Idiot and loser i dont think there is any need for that.


----------



## Guest (Sep 10, 2009)

I started this thread as i am and was after some genuine advice as had a very big problem, i have thanked everyone for there advice and do not feel there is need for any arguments on this thread.


----------



## MADCAT (Nov 21, 2008)

kath123 said:


> I started this thread as i am and was after some genuine advice as had a very big problem, i have thanked everyone for there advice and do not feel there is need for any arguments on this thread.


Sorry Kath, hope i havent offended you by my post  Sorry if i have xxx


----------



## Guest (Sep 10, 2009)

MADCAT said:


> Sorry Kath, hope i havent offended you by my post  Sorry if i have xxx


You are such a nutter hunny, you should know i would never think of you like that, its the others i am upset about for the arguing. xxxx


----------



## deb53 (Jun 4, 2009)

kelseye said:


> no you idiot every tank ive had the fish have gone in straight away so never had a fish die due to the way i keep them so in future keep your thourghts to yourself
> THIS SITE IS FOR PEOPLE TO GIVE THERE ADVISE IF YOU DONT LIKE IT THEN KEEP YOURE TYPING HANDS OUT OF MY POSTS YOU LOSER.HAVENT YOU GOT ANYTHINK BETTER TO DO.:cursing:


Kelseye...The OP has been given good, sound advice on this thread and yes I agree that site is for people to advise and whilst you may think your advice is good advice, others with years and years of fishkeeping experience including myself totally disagree. But then it is up to the OP what road she decides take.

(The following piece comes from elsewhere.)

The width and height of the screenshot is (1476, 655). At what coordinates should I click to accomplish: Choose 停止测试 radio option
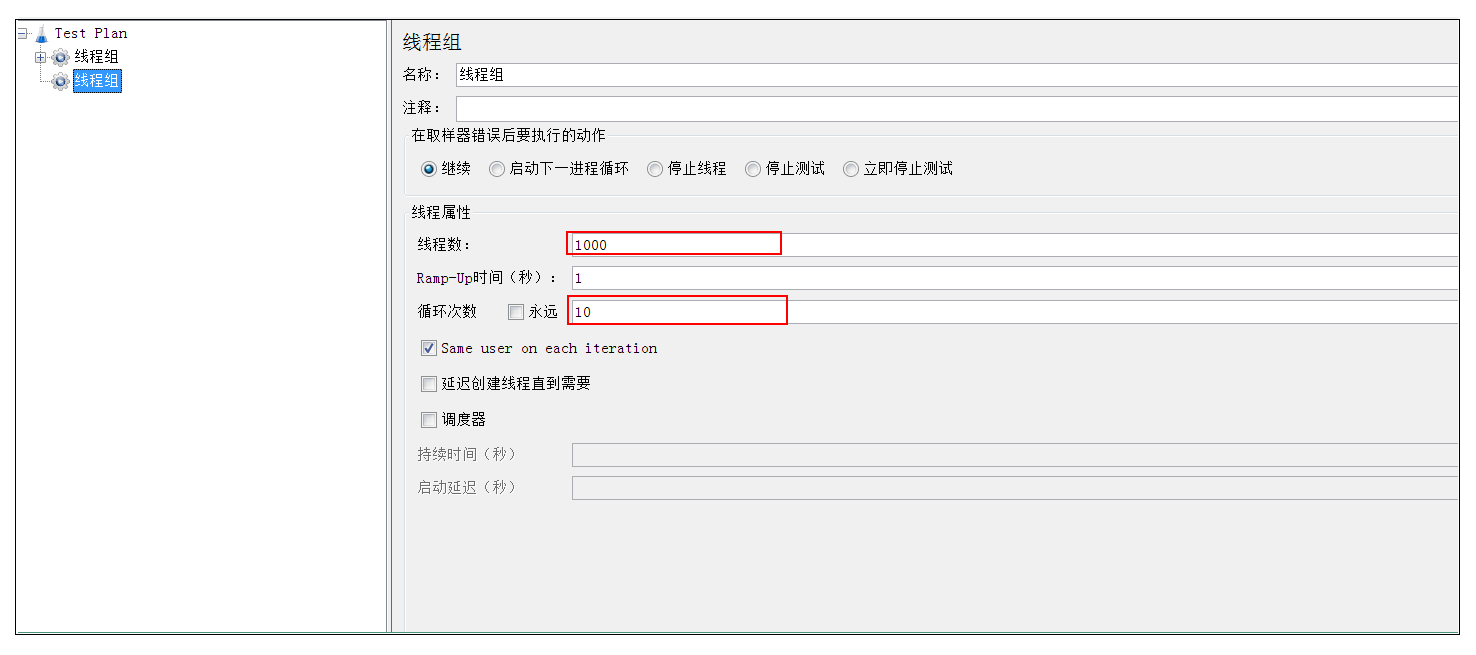[x=785, y=169]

As with all threads on this site you will get people agreeing and disagreeing but to come in and call a fellow member an IDIOT and a LOSER is utterly out of order and downright rude!!. and the absolute nonsense about keeping out of your mis-leading post I would say is... well I am not going to say it.

Maybe you got out of the bed wrong side the day you wrote this but an apology wouldn't go a miss I'm sure to Kelly who was only trying to help the OP.

To the OP... Hopefully you have been able to take bits of helpful advice from here. Those of us who have kept various species of fish in different tanks over the many many years care a great deal about the welfare and health of our fish. Its a shame that these "pet shops" who sell these fish do not employ people with knowledge to pass on to their customers.

Have you tested your water quality? I like to use the dropper method not the dip sticks as I personally find these more accurate. ( just my opinion!)

The results would most definate put more light on your problem.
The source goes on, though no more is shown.